─── Provided entries

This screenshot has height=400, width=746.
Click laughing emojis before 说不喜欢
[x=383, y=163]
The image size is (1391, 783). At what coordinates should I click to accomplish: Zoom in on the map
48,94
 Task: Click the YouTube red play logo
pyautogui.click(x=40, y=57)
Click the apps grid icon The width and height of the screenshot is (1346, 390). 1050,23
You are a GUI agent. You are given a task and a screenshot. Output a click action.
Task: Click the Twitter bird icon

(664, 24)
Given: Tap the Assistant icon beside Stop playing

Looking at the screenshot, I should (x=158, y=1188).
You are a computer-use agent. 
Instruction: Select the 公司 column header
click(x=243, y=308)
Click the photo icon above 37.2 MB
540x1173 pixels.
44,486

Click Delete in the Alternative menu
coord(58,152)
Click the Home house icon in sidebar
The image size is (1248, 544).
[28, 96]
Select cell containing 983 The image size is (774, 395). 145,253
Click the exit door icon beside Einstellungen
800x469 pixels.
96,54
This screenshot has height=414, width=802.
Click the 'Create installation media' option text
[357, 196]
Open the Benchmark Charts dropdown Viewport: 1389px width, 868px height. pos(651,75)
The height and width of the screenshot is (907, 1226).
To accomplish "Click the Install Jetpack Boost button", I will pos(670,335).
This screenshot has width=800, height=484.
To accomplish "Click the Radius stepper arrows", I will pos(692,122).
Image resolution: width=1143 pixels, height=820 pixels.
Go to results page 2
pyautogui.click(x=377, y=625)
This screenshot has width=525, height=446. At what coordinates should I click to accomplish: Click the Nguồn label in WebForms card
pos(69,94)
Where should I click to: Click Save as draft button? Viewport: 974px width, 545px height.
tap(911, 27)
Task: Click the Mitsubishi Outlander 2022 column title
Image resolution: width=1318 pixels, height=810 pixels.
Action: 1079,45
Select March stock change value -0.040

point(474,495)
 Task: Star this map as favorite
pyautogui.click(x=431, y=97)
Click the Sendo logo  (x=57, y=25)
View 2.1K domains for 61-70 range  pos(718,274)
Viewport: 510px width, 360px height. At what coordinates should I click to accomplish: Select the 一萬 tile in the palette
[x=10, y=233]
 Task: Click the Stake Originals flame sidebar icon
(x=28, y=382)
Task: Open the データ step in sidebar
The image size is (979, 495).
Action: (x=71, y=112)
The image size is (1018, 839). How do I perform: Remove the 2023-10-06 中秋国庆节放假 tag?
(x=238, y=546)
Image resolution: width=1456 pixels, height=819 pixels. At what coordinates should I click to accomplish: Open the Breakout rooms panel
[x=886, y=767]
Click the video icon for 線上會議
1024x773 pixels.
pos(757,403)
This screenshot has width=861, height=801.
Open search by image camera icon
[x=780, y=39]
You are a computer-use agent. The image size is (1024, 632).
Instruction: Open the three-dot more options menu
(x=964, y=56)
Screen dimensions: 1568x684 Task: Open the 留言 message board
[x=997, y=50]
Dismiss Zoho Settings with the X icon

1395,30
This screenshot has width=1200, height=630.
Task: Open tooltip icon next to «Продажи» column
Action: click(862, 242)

──────

Your assignment:
Please copy the entire listing, leaving each line exactly as written.

Answer box:
This screenshot has height=400, width=746.
Click laughing emojis before 说不喜欢
[x=383, y=163]
The image size is (1391, 783). At what coordinates should I click to accomplish: Zoom in on the map
48,94
 Task: Click the YouTube red play logo
pyautogui.click(x=40, y=57)
Click the apps grid icon The width and height of the screenshot is (1346, 390). 1050,23
You are a GUI agent. You are given a task and a screenshot. Output a click action.
Task: Click the Twitter bird icon

(664, 24)
Given: Tap the Assistant icon beside Stop playing

Looking at the screenshot, I should (x=158, y=1188).
You are a computer-use agent. 
Instruction: Select the 公司 column header
click(x=243, y=308)
Click the photo icon above 37.2 MB
540x1173 pixels.
44,486

Click Delete in the Alternative menu
coord(58,152)
Click the Home house icon in sidebar
The image size is (1248, 544).
[28, 96]
Select cell containing 983 The image size is (774, 395). 145,253
Click the exit door icon beside Einstellungen
800x469 pixels.
96,54
This screenshot has height=414, width=802.
Click the 'Create installation media' option text
[357, 196]
Open the Benchmark Charts dropdown Viewport: 1389px width, 868px height. pos(651,75)
The height and width of the screenshot is (907, 1226).
To accomplish "Click the Install Jetpack Boost button", I will pos(670,335).
This screenshot has width=800, height=484.
To accomplish "Click the Radius stepper arrows", I will pos(692,122).
Image resolution: width=1143 pixels, height=820 pixels.
Go to results page 2
pyautogui.click(x=377, y=625)
This screenshot has width=525, height=446. At what coordinates should I click to accomplish: Click the Nguồn label in WebForms card
pos(69,94)
Where should I click to: Click Save as draft button? Viewport: 974px width, 545px height.
tap(911, 27)
Task: Click the Mitsubishi Outlander 2022 column title
Image resolution: width=1318 pixels, height=810 pixels.
Action: 1079,45
Select March stock change value -0.040

point(474,495)
 Task: Star this map as favorite
pyautogui.click(x=431, y=97)
Click the Sendo logo  (x=57, y=25)
View 2.1K domains for 61-70 range  pos(718,274)
Viewport: 510px width, 360px height. At what coordinates should I click to accomplish: Select the 一萬 tile in the palette
[x=10, y=233]
 Task: Click the Stake Originals flame sidebar icon
(x=28, y=382)
Task: Open the データ step in sidebar
The image size is (979, 495).
Action: (x=71, y=112)
The image size is (1018, 839). How do I perform: Remove the 2023-10-06 中秋国庆节放假 tag?
(x=238, y=546)
Image resolution: width=1456 pixels, height=819 pixels. At what coordinates should I click to accomplish: Open the Breakout rooms panel
[x=886, y=767]
Click the video icon for 線上會議
1024x773 pixels.
pos(757,403)
This screenshot has width=861, height=801.
Open search by image camera icon
[x=780, y=39]
You are a computer-use agent. The image size is (1024, 632).
Instruction: Open the three-dot more options menu
(x=964, y=56)
Screen dimensions: 1568x684 Task: Open the 留言 message board
[x=997, y=50]
Dismiss Zoho Settings with the X icon

1395,30
This screenshot has width=1200, height=630.
Task: Open tooltip icon next to «Продажи» column
Action: click(862, 242)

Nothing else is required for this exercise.